Critique de livre : « Vision », de David S. Tatel

Critique de livre : « Vision », de David S. Tatel

Pendant des décennies avant de rejoindre la magistrature, Tatel s'est battu pour l'intégration scolaire, l'aide juridique pour les pauvres, le Titre IX, l'environnement, le droit de vote et bien plus encore. Pendant la majeure partie de sa carrière, il l'a fait sans les appareils audio modernes que les malvoyants utilisent aujourd'hui. Au lieu de cela, il s'est appuyé sur des gadgets primitifs comme un ordinateur « Braille 'n Speak », des lecteurs humains et une mémoire prodigieuse.

Tatel n'a pas toujours été aveugle. Comme il le raconte dans ses extraordinaires mémoires « Vision », il se souvient des pancartes « Whites Only » dans les magasins près de sa maison d’enfance dans la banlieue de Washington ; le champ de tir du sous-sol de son lycée (fusils, munitions et cibles fournis par l'armée américaine) ; les étoiles, il pouvait presque les voir à travers le télescope de son père. En 1954 – l'année de l'affaire Brown contre Board of Education, l'ajout de « sous Dieu » au serment d'allégeance et ses préparatifs de bar-mitsva – une balle qu'il ne pouvait pas voir le frapper au visage. Les médecins lui ont conseillé de manger davantage de carottes. Finalement, on a diagnostiqué une rétinite pigmentaire, qui entraîne une perte progressive de la vision.

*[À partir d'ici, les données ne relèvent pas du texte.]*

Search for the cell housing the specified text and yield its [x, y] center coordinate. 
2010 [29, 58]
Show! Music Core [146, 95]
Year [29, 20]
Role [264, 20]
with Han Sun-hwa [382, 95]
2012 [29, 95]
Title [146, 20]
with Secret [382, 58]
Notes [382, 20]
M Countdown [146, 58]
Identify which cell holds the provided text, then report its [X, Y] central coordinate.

Honteux de sa vision sombre, Tatel a imaginé des solutions secrètes. Il conduisait la nuit, guidé par les phares et les feux arrière. Il a discrètement frôlé des amis en traversant les rues. Il écrivait avec d'épais stylos noirs, jusqu'à ce qu'il ne puisse plus voir ses notes.

« Vision » est à la fois une histoire juridique du dernier demi-siècle et une histoire d’aveuglement et d’illumination. Dans les années 1960, parallèlement aux manifestations et aux sit-in et à la loi sur le droit de vote, il existe des couvre-feux universitaires réservés aux filles et des vols de banlieue réservés aux hommes (cigares et hôtesses de l'air inclus). C'est un monde pratiquement sans rampes ni signaux sonores de « marche ». Tatel ne remarque que rétrospectivement l'immense travail invisible de sa femme, Edie, qui gère le foyer et la famille tout en poursuivant sa propre carrière universitaire. Et il n’apprend que tardivement à ne pas avoir honte de sa cécité.

Même s’il devient de plus en plus éclairé, la justice américaine ne le fait pas. À Chicago, Milwaukee et Saint-Louis, Tatel prouve que les autorités ont délibérément cherché à contourner Brown et à préserver la ségrégation. (Un district scolaire se vante qu'en redessinant les limites du district, il peut « éliminer tous les métis ».) En Caroline du Nord, il dénonce le financement discriminatoire de l'État qui a historiquement affamé les collèges et universités noirs, les laissant avec des bâtiments décrépits, des machines à écrire cassées et des livres usés. Il gagne affaire après affaire. Pourtant, presque partout, la ségrégation et les inégalités flagrantes persistent.